Students can also get informal help from teachers after class or during directed study time.

Those types of informal intervention are done constantly across the board in every classroom as part of a teacher’s ordinary tasks.

In addition, WMS hosts parent-teacher conferences three times a year and sends out four report cards a year, plus midterms, for sixth- through eighth-grade students. Parents have access to students’ grades, attendance and behavior reports throughout the year via District 518’s online Parent Portal.

The possibility of retention only affects a handful of students, and the last time a WMS student was retained was approximately three years ago, Luke said.

Retention is rare at WMS because of all the other formal intervention options for students.

First among them is the two-year-old Middle-Level program, run by Ray Lowry, who attempts to help students catch up to their peers well enough to rejoin them in their regular classes.

The advantage of the program is that students don’t just repeat the exact same work they already failed at — they are given opportunities to learn the same material in a different environment and through different methods.

Middle-Level students do their homework during directed studies in class time rather than bringing it home, and though they attend exploratory classes with their own grades, they work on core classes with Lowry.

Last year, he had 14 students and this year, he has eight.

“They’re kids who drifted through their previous year without doing much,” Lowry said. “Last year, it was a real battle at the beginning — kids could be there or repeat the seventh grade. It took some time, but by March everything settled down.”

By then, some of the students had already joined their classmates in grade-level classes.

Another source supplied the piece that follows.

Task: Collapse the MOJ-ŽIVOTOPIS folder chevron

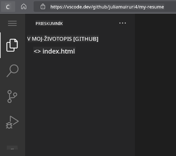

The Middle Level program isn’t the only option, though. Middle-schoolers may also opt for classes with the BASE program at the Area Learning Center, go to summer school or try to catch up with peers through the after-school program.

A parent’s reaction to any of those options can be extremely negative, however.

“We still run into parents that refuse summer school. (They could) start at the ALC, but we have parents that refuse that… oftentimes, our hands are tied,” Luke said. “We can say ‘yes, we’re going to retain your kid,’ and parents can say ‘no, you’re not.’”

Even students who are retained at WMS do not simply repeat the same classes with the same teachers they already failed with earlier.

“If you’re retained, that means you do something differently, with different teachers… If you go back and do it in a different way, then it works. Doing it the same way doesn’t,” Craun said. “… we kind of look at it as a last resort.”

Teachers, too, want the accountability factor of being able to retain students. Some WMS educators are glad the school board is examining the retention issue again, but cautious about where the discussion will lead.

“We’re glad the policy board is reviewing this, but we want people to know we’re helping kids,” Myrom said.